Wil, over my almost 37 years with D I've found that if I'm constantly active I can eat an incredible amount of carbs and have pretty normal bGs, i.e. when we're camping I can eat biscuits & gravy for breakfast, big sandwich w/chips, etc for lunch and Dutch oven lasagna, w/bread, salad and a s'more for desert and never go above 150 all day long.

However, when I'm home and have 20 extra carbs for breakfast and even though I've bolused for them, sit down in front of my computer for several hours pretty soon I'm into Rage bolus mode (thanks to Kerri for that term) and still without much effect.

Moral to the story -- I try to stay as active as possible even if it's just parking at the far end of the Wal-mart lot for the walk in otherwise I start swingin' like a yo-yo!

Sounds like you and 'the girl' are starting to settle down to a nice life together ... again thanks for sharing.

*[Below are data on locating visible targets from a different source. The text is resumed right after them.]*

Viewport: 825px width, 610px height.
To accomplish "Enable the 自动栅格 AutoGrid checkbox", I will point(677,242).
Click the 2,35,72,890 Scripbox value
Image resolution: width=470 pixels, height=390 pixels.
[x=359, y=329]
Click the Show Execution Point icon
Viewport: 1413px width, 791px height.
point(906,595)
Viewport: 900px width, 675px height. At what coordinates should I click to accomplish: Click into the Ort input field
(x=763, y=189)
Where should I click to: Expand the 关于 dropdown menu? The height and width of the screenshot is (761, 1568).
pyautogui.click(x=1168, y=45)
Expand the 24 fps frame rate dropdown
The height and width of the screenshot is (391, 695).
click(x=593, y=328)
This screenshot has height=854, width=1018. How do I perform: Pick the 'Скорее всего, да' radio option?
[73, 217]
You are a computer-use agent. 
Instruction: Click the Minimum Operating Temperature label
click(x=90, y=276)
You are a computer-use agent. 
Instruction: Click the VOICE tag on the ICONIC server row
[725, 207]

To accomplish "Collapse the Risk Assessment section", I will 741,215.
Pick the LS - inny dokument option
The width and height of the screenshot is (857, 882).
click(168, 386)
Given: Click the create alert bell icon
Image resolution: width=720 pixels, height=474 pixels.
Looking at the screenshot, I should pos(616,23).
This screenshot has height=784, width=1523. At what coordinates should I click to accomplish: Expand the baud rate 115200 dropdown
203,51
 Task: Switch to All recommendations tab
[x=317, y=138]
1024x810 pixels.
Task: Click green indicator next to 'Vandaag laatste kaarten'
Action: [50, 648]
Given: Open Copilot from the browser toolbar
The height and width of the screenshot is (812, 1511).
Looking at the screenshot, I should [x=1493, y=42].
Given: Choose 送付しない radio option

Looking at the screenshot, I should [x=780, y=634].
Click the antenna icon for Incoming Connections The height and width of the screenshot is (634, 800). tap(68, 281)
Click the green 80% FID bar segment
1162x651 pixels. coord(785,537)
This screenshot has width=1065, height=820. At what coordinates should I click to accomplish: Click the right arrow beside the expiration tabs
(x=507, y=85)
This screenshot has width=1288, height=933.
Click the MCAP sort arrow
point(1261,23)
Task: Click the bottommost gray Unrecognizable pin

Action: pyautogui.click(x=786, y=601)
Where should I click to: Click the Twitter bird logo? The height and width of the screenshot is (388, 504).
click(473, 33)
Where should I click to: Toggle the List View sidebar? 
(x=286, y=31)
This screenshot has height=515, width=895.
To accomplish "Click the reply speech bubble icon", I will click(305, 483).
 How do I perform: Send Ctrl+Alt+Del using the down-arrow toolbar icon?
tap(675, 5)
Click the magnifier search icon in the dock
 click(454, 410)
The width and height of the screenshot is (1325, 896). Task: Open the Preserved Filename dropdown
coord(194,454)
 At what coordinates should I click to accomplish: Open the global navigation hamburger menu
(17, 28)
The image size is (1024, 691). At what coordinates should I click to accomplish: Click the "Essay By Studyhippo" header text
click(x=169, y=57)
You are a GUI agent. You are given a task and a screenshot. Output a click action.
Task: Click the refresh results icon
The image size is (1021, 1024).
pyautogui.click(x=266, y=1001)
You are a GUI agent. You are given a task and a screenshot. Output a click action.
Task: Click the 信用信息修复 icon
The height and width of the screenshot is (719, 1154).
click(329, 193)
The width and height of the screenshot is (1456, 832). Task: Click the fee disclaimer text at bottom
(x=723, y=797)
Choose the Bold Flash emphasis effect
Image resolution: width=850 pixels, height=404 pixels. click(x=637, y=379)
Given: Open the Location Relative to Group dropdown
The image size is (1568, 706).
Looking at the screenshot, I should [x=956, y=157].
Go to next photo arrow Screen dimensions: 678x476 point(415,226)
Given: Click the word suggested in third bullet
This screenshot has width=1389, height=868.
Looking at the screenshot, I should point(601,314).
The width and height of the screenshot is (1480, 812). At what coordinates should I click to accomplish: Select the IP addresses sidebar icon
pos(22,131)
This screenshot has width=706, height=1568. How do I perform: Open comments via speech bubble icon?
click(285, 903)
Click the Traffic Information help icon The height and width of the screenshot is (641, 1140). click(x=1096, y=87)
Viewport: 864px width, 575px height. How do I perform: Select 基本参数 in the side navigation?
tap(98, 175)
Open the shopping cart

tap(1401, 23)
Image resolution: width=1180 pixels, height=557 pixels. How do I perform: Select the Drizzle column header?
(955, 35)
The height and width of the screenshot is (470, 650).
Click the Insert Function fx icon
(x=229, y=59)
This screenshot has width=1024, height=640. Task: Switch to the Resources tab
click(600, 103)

You truly have a great blog!

9:32 PM  
Blogger Sandra Miller said...

Wow... indeed.

Wil, the line--

"I actually went 12 friggin hours without taking a finger stick to check my BG."

nearly brought tears.

I just can't imagine it. Joseph experiences 11-14 bg checks a day (including the overnight).

Amazing that you weren't affected by the insulin stacking, with all those carbs... and pizza... again, wow.

Sounds like you and "the girl" are going to have a beautiful relationship :)

7:36 AM  
Blogger Wil said...

OK, Keith is soooo in charge of the food next time we all go camping! Yum!

Funny how D works, isn't it? You just never know what to expect. I guess I just got lucky that my above normal excercise was balanced out by my above normal eating.

Both you and Sandra are right: me and the girl are going to have a great life!